In tutti i record qui sotto, sostituisci "Screen dimensions:" con "Screen size:" e lascia ogni altra parte invariata.

(Dati raccolti):
--

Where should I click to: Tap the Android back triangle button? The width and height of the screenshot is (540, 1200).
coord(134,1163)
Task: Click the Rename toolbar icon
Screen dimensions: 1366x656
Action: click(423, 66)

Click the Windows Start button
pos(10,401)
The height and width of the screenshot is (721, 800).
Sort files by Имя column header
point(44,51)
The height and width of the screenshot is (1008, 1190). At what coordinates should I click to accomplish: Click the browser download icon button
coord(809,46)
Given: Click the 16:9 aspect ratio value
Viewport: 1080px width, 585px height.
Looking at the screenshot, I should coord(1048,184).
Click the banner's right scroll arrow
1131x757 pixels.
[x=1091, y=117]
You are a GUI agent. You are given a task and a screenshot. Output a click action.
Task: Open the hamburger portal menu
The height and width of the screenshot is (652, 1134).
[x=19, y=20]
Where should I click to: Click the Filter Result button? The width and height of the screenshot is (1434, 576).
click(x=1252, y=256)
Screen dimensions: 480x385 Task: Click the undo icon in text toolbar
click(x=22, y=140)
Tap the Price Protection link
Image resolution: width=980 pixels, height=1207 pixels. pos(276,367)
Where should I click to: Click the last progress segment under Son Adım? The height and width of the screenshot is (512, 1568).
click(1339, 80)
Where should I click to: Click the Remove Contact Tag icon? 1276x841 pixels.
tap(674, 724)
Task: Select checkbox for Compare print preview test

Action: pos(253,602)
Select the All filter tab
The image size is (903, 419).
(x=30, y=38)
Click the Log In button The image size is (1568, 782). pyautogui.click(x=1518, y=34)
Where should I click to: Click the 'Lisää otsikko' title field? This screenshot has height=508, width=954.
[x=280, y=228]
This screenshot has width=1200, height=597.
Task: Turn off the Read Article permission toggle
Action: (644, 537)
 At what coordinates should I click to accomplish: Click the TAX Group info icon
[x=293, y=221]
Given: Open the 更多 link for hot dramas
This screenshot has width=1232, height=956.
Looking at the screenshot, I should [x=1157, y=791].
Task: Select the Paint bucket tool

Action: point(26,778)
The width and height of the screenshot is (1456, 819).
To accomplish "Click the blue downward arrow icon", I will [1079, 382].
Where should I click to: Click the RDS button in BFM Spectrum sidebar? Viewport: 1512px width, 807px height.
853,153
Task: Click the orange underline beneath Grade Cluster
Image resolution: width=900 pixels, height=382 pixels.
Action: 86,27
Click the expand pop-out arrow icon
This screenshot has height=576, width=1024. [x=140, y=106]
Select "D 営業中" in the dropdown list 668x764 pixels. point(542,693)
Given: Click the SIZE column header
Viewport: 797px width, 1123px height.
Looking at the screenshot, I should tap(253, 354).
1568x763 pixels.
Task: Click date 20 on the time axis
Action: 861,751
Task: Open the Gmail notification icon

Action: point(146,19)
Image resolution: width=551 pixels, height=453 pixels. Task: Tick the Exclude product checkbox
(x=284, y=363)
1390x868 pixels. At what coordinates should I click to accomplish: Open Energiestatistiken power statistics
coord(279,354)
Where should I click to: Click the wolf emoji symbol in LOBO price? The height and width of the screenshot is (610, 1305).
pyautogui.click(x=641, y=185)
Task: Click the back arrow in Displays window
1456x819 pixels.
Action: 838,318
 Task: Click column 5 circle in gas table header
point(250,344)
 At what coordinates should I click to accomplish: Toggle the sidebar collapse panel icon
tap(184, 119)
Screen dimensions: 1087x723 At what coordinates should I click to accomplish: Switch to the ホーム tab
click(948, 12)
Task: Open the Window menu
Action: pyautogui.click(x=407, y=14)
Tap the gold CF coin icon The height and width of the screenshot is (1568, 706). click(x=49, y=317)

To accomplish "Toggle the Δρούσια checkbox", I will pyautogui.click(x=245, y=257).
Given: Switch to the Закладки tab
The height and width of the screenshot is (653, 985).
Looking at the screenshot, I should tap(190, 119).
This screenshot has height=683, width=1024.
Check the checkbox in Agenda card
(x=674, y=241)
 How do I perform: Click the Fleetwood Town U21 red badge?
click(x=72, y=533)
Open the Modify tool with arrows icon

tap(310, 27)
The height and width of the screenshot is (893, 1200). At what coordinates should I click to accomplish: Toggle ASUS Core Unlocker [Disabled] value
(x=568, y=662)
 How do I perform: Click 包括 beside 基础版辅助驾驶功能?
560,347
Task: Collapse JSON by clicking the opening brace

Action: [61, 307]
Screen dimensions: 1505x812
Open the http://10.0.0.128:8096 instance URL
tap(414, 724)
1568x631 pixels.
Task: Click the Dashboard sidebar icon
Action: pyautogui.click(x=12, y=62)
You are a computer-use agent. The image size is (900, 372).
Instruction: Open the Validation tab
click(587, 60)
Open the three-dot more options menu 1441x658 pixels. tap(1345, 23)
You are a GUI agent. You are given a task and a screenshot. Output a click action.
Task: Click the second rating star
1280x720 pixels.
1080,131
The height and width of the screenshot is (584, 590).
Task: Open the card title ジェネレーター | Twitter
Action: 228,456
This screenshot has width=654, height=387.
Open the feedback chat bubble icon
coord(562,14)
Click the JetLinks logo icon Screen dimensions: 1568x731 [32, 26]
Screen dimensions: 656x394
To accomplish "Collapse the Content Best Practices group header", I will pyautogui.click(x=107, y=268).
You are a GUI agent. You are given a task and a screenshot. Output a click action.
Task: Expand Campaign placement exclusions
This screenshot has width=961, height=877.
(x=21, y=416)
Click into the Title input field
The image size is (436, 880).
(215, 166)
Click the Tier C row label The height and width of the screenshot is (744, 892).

--

(RISPOSTA FINALE):
Where should I click to: Tap the Android back triangle button? The width and height of the screenshot is (540, 1200).
coord(134,1163)
Task: Click the Rename toolbar icon
Screen size: 1366x656
Action: click(423, 66)

Click the Windows Start button
pos(10,401)
The height and width of the screenshot is (721, 800).
Sort files by Имя column header
point(44,51)
The height and width of the screenshot is (1008, 1190). At what coordinates should I click to accomplish: Click the browser download icon button
coord(809,46)
Given: Click the 16:9 aspect ratio value
Viewport: 1080px width, 585px height.
Looking at the screenshot, I should coord(1048,184).
Click the banner's right scroll arrow
1131x757 pixels.
[x=1091, y=117]
You are a GUI agent. You are given a task and a screenshot. Output a click action.
Task: Open the hamburger portal menu
The height and width of the screenshot is (652, 1134).
[x=19, y=20]
Where should I click to: Click the Filter Result button? The width and height of the screenshot is (1434, 576).
click(x=1252, y=256)
Screen size: 480x385 Task: Click the undo icon in text toolbar
click(x=22, y=140)
Tap the Price Protection link
Image resolution: width=980 pixels, height=1207 pixels. pos(276,367)
Where should I click to: Click the last progress segment under Son Adım? The height and width of the screenshot is (512, 1568).
click(1339, 80)
Where should I click to: Click the Remove Contact Tag icon? 1276x841 pixels.
tap(674, 724)
Task: Select checkbox for Compare print preview test

Action: pos(253,602)
Select the All filter tab
The image size is (903, 419).
(x=30, y=38)
Click the Log In button The image size is (1568, 782). pyautogui.click(x=1518, y=34)
Where should I click to: Click the 'Lisää otsikko' title field? This screenshot has height=508, width=954.
[x=280, y=228]
This screenshot has width=1200, height=597.
Task: Turn off the Read Article permission toggle
Action: (644, 537)
 At what coordinates should I click to accomplish: Click the TAX Group info icon
[x=293, y=221]
Given: Open the 更多 link for hot dramas
This screenshot has width=1232, height=956.
Looking at the screenshot, I should [x=1157, y=791].
Task: Select the Paint bucket tool

Action: point(26,778)
The width and height of the screenshot is (1456, 819).
To accomplish "Click the blue downward arrow icon", I will [1079, 382].
Where should I click to: Click the RDS button in BFM Spectrum sidebar? Viewport: 1512px width, 807px height.
853,153
Task: Click the orange underline beneath Grade Cluster
Image resolution: width=900 pixels, height=382 pixels.
Action: 86,27
Click the expand pop-out arrow icon
This screenshot has height=576, width=1024. [x=140, y=106]
Select "D 営業中" in the dropdown list 668x764 pixels. point(542,693)
Given: Click the SIZE column header
Viewport: 797px width, 1123px height.
Looking at the screenshot, I should tap(253, 354).
1568x763 pixels.
Task: Click date 20 on the time axis
Action: 861,751
Task: Open the Gmail notification icon

Action: point(146,19)
Image resolution: width=551 pixels, height=453 pixels. Task: Tick the Exclude product checkbox
(x=284, y=363)
1390x868 pixels. At what coordinates should I click to accomplish: Open Energiestatistiken power statistics
coord(279,354)
Where should I click to: Click the wolf emoji symbol in LOBO price? The height and width of the screenshot is (610, 1305).
pyautogui.click(x=641, y=185)
Task: Click the back arrow in Displays window
1456x819 pixels.
Action: 838,318
 Task: Click column 5 circle in gas table header
point(250,344)
 At what coordinates should I click to accomplish: Toggle the sidebar collapse panel icon
tap(184, 119)
Screen size: 1087x723 At what coordinates should I click to accomplish: Switch to the ホーム tab
click(948, 12)
Task: Open the Window menu
Action: pyautogui.click(x=407, y=14)
Tap the gold CF coin icon The height and width of the screenshot is (1568, 706). click(x=49, y=317)

To accomplish "Toggle the Δρούσια checkbox", I will pyautogui.click(x=245, y=257).
Given: Switch to the Закладки tab
The height and width of the screenshot is (653, 985).
Looking at the screenshot, I should tap(190, 119).
This screenshot has height=683, width=1024.
Check the checkbox in Agenda card
(x=674, y=241)
 How do I perform: Click the Fleetwood Town U21 red badge?
click(x=72, y=533)
Open the Modify tool with arrows icon

tap(310, 27)
The height and width of the screenshot is (893, 1200). At what coordinates should I click to accomplish: Toggle ASUS Core Unlocker [Disabled] value
(x=568, y=662)
 How do I perform: Click 包括 beside 基础版辅助驾驶功能?
560,347
Task: Collapse JSON by clicking the opening brace

Action: [61, 307]
Screen size: 1505x812
Open the http://10.0.0.128:8096 instance URL
tap(414, 724)
1568x631 pixels.
Task: Click the Dashboard sidebar icon
Action: pyautogui.click(x=12, y=62)
You are a computer-use agent. The image size is (900, 372).
Instruction: Open the Validation tab
click(587, 60)
Open the three-dot more options menu 1441x658 pixels. tap(1345, 23)
You are a GUI agent. You are given a task and a screenshot. Output a click action.
Task: Click the second rating star
1280x720 pixels.
1080,131
The height and width of the screenshot is (584, 590).
Task: Open the card title ジェネレーター | Twitter
Action: 228,456
This screenshot has width=654, height=387.
Open the feedback chat bubble icon
coord(562,14)
Click the JetLinks logo icon Screen size: 1568x731 [32, 26]
Screen size: 656x394
To accomplish "Collapse the Content Best Practices group header", I will pyautogui.click(x=107, y=268).
You are a GUI agent. You are given a task and a screenshot. Output a click action.
Task: Expand Campaign placement exclusions
This screenshot has width=961, height=877.
(x=21, y=416)
Click into the Title input field
The image size is (436, 880).
(215, 166)
Click the Tier C row label The height and width of the screenshot is (744, 892).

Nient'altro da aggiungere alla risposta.